Accordingly, the accused is found not guilty for the offence punishable
U/s.138 of the N.I.Act. Hence, the Point No.1 is answered in the
Negative and Point No.2 is answered in the Affirmative.
24. Point No.3 : In view of the reasons assigned on Point No.1
and 2, I proceed to pass the following:
ORDER
As per the provisions of Sec.255(1) Cr.P.C. the accused is hereby acquitted of the offence punishable u/s.138 of NI Act, 1881.
The personal bond executed by the accused is hereby stands cancelled and office is directed to refund cash surety of Rs.1,000/ to the accused after appeal period is over.

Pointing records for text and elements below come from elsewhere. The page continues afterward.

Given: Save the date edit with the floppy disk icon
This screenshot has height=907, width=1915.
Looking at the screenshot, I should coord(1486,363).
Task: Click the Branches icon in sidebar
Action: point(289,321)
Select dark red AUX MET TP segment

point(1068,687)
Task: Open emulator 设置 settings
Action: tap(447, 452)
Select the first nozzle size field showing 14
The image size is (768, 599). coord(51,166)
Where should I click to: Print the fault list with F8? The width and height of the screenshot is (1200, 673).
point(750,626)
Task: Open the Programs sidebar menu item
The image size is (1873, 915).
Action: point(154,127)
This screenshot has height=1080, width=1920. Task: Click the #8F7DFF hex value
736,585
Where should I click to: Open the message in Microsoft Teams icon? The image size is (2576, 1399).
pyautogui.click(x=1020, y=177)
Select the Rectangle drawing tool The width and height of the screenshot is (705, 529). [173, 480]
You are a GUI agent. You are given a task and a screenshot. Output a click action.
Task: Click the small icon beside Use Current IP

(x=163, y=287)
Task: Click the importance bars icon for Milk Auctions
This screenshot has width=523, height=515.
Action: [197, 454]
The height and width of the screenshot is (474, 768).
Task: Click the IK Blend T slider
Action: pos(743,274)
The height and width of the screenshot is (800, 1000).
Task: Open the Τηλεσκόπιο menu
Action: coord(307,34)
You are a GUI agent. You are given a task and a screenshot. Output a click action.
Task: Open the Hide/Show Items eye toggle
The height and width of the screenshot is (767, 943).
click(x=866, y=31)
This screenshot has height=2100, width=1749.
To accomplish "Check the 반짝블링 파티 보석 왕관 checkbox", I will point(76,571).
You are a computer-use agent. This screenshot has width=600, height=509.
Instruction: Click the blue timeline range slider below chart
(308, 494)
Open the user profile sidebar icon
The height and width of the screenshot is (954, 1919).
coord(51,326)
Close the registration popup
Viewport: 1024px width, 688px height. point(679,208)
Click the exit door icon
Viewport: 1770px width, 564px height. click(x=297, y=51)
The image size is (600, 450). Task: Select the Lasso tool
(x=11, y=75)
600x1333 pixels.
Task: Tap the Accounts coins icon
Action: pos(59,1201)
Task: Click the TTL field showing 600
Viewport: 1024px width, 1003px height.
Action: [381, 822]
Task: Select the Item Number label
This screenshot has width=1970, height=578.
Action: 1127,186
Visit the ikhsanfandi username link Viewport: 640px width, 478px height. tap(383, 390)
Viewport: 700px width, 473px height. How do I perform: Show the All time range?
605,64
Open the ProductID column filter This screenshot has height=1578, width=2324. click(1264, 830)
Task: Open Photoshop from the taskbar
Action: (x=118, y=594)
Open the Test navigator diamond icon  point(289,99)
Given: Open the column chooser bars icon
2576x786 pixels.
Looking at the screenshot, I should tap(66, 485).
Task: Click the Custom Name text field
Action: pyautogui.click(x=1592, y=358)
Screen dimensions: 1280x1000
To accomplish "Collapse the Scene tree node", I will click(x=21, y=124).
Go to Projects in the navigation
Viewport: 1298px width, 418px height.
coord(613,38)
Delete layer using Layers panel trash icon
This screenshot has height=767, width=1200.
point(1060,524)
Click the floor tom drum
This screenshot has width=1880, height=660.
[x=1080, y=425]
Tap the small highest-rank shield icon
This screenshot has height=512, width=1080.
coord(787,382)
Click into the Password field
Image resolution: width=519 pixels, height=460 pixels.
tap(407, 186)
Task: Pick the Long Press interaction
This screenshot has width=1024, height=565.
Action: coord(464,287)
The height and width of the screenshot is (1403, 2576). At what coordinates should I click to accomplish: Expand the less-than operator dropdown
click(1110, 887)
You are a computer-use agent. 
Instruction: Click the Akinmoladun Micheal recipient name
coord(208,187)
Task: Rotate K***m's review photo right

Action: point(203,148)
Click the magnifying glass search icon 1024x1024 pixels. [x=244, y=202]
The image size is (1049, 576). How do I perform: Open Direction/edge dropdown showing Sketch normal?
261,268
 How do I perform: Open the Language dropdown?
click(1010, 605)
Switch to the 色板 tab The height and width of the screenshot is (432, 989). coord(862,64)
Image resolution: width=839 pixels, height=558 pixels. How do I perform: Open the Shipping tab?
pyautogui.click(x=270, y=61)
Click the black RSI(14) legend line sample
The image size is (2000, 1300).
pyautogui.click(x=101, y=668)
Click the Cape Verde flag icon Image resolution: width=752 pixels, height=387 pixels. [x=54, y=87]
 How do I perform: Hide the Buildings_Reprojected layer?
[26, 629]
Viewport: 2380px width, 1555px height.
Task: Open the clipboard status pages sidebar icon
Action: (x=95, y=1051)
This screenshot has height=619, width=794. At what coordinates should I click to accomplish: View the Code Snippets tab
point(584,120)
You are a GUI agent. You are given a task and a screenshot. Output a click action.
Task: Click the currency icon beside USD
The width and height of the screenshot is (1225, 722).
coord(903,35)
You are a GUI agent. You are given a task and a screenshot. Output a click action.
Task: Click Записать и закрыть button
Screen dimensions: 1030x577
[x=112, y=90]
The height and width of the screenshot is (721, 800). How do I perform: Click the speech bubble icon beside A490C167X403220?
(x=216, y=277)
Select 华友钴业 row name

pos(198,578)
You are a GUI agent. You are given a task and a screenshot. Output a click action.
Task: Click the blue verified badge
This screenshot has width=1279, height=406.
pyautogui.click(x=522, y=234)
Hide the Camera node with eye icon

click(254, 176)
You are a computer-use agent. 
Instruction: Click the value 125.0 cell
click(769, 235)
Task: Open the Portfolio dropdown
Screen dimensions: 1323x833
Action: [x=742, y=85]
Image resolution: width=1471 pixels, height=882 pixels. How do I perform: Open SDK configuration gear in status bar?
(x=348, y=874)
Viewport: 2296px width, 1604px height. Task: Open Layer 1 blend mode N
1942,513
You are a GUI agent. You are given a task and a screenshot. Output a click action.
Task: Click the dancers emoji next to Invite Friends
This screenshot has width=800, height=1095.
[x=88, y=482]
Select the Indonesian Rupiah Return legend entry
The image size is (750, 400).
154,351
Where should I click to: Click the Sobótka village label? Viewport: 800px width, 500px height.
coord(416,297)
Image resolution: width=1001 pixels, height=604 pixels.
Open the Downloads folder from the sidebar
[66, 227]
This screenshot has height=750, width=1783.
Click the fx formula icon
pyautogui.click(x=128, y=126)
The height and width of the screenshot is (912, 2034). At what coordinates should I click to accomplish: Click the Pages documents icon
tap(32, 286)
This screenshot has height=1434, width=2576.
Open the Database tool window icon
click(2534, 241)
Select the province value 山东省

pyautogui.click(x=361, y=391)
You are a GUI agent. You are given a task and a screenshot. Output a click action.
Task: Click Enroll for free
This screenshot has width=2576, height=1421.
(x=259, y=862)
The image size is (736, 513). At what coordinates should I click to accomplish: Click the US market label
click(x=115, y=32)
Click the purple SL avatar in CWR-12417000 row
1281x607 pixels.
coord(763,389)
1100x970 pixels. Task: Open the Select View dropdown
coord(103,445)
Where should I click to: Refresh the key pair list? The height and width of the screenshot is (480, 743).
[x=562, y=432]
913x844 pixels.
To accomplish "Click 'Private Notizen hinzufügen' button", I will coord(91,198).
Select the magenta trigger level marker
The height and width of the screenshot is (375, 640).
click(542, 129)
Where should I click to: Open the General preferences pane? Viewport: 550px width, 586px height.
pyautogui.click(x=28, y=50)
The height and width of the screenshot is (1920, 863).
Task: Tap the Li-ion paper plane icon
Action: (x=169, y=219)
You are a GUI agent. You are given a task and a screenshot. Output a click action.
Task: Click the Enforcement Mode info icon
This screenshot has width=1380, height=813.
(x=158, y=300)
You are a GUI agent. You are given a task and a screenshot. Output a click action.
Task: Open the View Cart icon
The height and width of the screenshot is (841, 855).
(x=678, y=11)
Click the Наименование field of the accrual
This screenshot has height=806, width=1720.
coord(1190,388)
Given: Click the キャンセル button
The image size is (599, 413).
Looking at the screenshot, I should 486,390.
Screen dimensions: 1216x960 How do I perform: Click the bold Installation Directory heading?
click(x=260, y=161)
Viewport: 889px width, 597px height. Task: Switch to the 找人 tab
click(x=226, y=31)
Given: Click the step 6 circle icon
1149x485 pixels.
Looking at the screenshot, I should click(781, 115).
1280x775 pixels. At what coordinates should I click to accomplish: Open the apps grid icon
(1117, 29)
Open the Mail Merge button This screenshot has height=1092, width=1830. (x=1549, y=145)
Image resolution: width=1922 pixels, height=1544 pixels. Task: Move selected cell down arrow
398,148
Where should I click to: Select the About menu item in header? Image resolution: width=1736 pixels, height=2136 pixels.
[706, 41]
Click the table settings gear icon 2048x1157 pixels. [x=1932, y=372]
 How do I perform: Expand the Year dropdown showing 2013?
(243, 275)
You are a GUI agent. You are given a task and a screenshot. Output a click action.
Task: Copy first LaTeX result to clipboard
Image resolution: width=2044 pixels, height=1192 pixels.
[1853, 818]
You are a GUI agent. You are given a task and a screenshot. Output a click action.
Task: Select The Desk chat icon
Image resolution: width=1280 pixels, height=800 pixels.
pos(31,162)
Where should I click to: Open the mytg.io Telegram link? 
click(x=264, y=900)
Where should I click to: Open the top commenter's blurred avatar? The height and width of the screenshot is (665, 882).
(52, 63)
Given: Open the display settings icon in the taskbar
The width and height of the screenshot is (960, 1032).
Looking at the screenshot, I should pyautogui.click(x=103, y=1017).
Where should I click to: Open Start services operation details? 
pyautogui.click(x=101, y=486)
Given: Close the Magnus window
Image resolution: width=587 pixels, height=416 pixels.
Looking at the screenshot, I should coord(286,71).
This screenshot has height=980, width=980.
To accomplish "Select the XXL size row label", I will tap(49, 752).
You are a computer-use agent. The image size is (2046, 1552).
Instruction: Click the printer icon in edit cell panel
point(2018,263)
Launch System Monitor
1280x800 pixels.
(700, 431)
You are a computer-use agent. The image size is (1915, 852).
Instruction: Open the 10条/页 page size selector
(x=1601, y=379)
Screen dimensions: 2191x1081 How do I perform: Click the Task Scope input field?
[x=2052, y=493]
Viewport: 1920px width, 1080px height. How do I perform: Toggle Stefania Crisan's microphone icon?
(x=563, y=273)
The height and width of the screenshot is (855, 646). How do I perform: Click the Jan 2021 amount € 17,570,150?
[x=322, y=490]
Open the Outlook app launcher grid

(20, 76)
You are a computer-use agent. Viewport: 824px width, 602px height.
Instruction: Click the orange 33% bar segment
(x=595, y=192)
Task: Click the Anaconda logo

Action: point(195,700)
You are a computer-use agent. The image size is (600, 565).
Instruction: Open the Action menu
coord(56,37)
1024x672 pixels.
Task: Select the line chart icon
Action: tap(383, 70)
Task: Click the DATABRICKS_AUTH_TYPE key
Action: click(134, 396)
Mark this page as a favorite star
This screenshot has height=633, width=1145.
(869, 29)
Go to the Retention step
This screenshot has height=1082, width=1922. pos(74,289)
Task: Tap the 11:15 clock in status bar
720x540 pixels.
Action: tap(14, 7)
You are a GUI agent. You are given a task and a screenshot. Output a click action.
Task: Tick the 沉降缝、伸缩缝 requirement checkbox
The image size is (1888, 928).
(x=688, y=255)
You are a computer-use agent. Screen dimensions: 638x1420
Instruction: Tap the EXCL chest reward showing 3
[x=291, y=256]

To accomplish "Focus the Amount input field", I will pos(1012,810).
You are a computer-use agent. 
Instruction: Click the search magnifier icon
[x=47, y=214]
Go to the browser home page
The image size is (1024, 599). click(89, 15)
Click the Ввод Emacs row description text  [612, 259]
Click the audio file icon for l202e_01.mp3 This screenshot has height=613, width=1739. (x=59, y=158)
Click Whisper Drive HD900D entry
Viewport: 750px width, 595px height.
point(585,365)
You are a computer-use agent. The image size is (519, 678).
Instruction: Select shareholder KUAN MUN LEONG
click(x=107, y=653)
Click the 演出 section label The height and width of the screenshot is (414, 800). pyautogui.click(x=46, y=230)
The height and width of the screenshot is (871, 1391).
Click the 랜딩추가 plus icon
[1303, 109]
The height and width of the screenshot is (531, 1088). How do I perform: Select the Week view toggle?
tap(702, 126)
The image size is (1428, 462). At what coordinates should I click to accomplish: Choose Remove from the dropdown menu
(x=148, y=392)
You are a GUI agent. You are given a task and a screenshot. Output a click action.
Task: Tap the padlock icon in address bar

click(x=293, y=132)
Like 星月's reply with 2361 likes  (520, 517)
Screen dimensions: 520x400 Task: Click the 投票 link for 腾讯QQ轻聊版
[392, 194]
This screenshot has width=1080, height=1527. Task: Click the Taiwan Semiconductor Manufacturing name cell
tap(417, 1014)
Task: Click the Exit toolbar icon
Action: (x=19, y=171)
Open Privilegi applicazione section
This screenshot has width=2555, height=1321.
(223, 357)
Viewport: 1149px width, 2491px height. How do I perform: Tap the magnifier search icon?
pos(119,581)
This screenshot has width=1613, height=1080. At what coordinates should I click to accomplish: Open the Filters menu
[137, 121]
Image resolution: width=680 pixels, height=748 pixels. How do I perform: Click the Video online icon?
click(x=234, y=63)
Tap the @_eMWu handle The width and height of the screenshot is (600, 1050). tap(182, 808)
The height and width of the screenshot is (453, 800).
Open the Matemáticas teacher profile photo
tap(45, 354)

(Dictated to the Stenographer, transcript thereof is computerized and printout taken by him, is verified and then pronounced by me in Open Court on this the 29th day of November2022.) (Lokesh Dhanapal Havale) XV Addl. CMM., Bangalore.
20 CC.20029/2019 (J) ANNEXURE Witnesses examined for the Complainant: PW.1 Smt. V. Padma Documents marked for the Complainant: Ex.P.1. Cheque Ex.P.1(a) Signature of the Cheque. Ex.P.2 & 3 Bank endorsements.
Ex.P.4 Legal Notice.
Ex.P.5 Postal Acknowledgement.
Ex.P.6 Reply notice
Ex.P.7 to 11 Pages of chit register pertaining to the
chit transactions with accused Ex.P7(a) to 11(a) Signatures of the accused Witnesses examined For Defence: DW.1 Sri. Bala Mani [ Documents marked for Defence: Ex.D1 SBI Bank statement of accused Documents marked as C series: Ex.C1 Vakalath Ex.C1(a) Signature Ex.C2 313 statement Ex.C2(a) & 2(b) Signatures (Lokesh Dhanapal Havale) XV Addl. CMM., Bangalore.